* [Task prompt]:
Retype the material word for word, from its first line through the line containing "Click the empty".
* Begin Dataset records *
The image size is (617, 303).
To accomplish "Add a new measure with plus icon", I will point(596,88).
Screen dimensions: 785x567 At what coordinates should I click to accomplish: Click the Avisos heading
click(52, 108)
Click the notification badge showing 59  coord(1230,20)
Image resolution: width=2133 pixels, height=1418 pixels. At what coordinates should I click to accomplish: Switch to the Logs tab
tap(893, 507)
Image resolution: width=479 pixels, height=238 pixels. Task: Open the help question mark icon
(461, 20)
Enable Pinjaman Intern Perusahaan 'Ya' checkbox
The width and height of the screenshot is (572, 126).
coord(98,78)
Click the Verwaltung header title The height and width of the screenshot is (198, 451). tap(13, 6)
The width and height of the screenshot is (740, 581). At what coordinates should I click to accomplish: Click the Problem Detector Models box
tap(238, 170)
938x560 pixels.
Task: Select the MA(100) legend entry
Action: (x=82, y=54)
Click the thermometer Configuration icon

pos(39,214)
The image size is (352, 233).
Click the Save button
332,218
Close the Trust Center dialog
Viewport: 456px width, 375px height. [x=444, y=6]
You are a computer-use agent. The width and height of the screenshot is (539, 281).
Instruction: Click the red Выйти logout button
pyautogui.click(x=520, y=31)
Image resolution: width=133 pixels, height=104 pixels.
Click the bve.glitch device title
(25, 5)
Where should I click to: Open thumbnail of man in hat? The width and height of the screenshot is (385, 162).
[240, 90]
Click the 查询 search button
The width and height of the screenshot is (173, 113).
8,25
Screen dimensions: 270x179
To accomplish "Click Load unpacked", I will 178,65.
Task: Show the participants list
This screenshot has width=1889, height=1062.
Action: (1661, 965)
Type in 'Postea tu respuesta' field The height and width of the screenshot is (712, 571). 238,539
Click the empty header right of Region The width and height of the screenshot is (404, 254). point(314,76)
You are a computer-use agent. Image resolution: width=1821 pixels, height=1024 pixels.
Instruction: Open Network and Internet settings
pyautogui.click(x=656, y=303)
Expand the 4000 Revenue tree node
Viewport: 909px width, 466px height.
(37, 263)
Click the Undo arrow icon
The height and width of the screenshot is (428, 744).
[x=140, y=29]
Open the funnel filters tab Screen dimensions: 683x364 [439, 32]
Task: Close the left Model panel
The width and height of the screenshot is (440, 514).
* End Dataset records *
* [Answer to the problem]:
The image size is (617, 303).
To accomplish "Add a new measure with plus icon", I will point(596,88).
Screen dimensions: 785x567 At what coordinates should I click to accomplish: Click the Avisos heading
click(52, 108)
Click the notification badge showing 59  coord(1230,20)
Image resolution: width=2133 pixels, height=1418 pixels. At what coordinates should I click to accomplish: Switch to the Logs tab
tap(893, 507)
Image resolution: width=479 pixels, height=238 pixels. Task: Open the help question mark icon
(461, 20)
Enable Pinjaman Intern Perusahaan 'Ya' checkbox
The width and height of the screenshot is (572, 126).
coord(98,78)
Click the Verwaltung header title The height and width of the screenshot is (198, 451). tap(13, 6)
The width and height of the screenshot is (740, 581). At what coordinates should I click to accomplish: Click the Problem Detector Models box
tap(238, 170)
938x560 pixels.
Task: Select the MA(100) legend entry
Action: (x=82, y=54)
Click the thermometer Configuration icon

pos(39,214)
The image size is (352, 233).
Click the Save button
332,218
Close the Trust Center dialog
Viewport: 456px width, 375px height. [x=444, y=6]
You are a computer-use agent. The width and height of the screenshot is (539, 281).
Instruction: Click the red Выйти logout button
pyautogui.click(x=520, y=31)
Image resolution: width=133 pixels, height=104 pixels.
Click the bve.glitch device title
(25, 5)
Where should I click to: Open thumbnail of man in hat? The width and height of the screenshot is (385, 162).
[240, 90]
Click the 查询 search button
The width and height of the screenshot is (173, 113).
8,25
Screen dimensions: 270x179
To accomplish "Click Load unpacked", I will 178,65.
Task: Show the participants list
This screenshot has width=1889, height=1062.
Action: (1661, 965)
Type in 'Postea tu respuesta' field The height and width of the screenshot is (712, 571). 238,539
Click the empty header right of Region The width and height of the screenshot is (404, 254). point(314,76)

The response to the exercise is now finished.